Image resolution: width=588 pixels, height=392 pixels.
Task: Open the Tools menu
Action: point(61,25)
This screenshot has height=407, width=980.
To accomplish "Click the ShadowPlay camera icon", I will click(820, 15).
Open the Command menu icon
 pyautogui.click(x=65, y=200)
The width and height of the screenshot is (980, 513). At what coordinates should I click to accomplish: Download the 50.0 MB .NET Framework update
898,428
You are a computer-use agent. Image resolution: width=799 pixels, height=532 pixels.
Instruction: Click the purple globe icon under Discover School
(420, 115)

---

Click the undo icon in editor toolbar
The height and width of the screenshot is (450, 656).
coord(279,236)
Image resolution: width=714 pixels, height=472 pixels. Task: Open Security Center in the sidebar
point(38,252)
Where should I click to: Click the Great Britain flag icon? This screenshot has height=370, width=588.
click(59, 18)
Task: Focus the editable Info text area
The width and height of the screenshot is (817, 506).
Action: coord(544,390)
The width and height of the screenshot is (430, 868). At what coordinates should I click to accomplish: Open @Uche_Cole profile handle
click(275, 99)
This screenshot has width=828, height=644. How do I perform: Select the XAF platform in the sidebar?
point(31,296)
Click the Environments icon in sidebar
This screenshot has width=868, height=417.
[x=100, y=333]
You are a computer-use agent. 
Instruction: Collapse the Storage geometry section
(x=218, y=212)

--

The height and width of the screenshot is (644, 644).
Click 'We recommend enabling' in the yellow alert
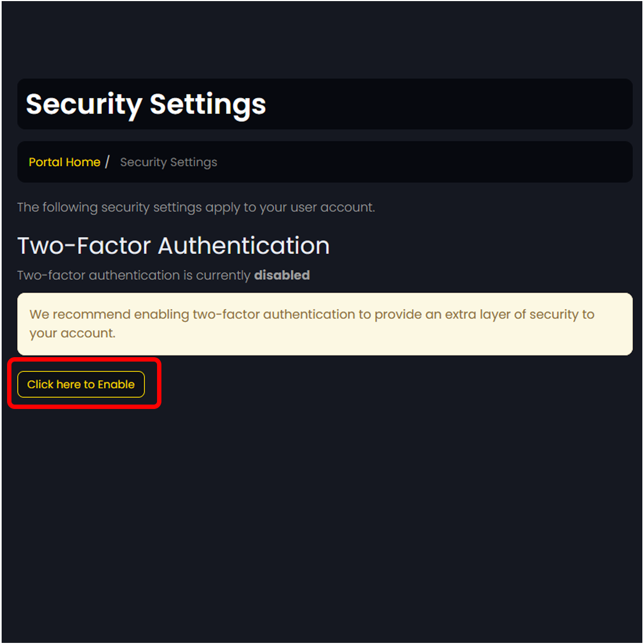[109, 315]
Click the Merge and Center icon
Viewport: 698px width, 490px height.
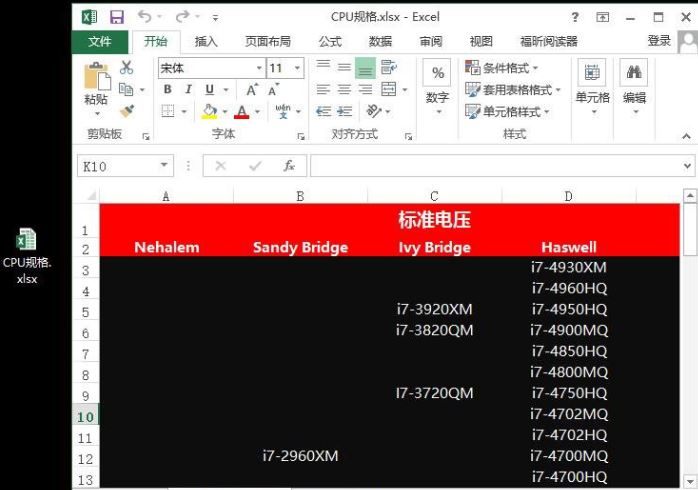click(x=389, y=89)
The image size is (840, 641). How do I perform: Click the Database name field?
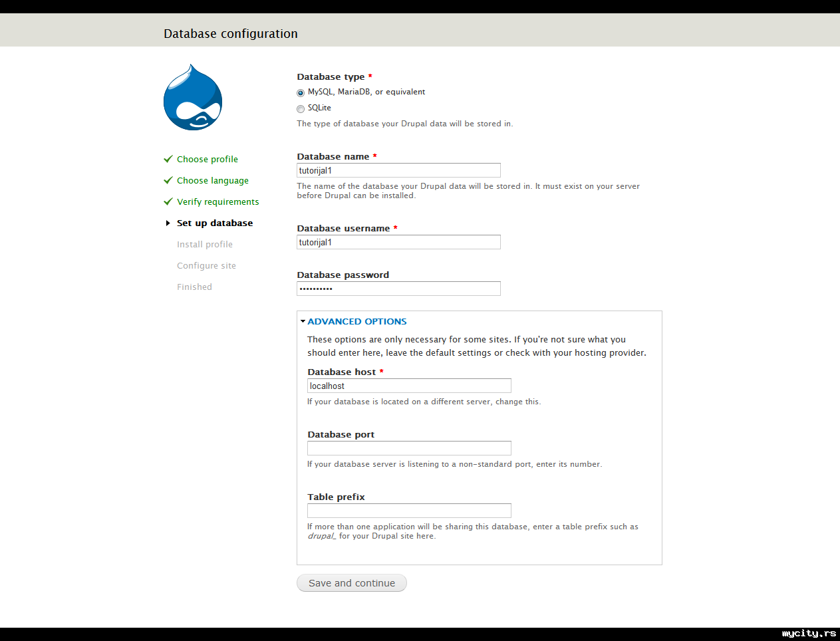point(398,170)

Instructions for the task> Wherever a line of the data holds "computer", copy that line.

Solution to this exercise>
You are a computer-use agent. Image resolution: width=799 pixels, height=532 pixels.
You are a computer-use agent. 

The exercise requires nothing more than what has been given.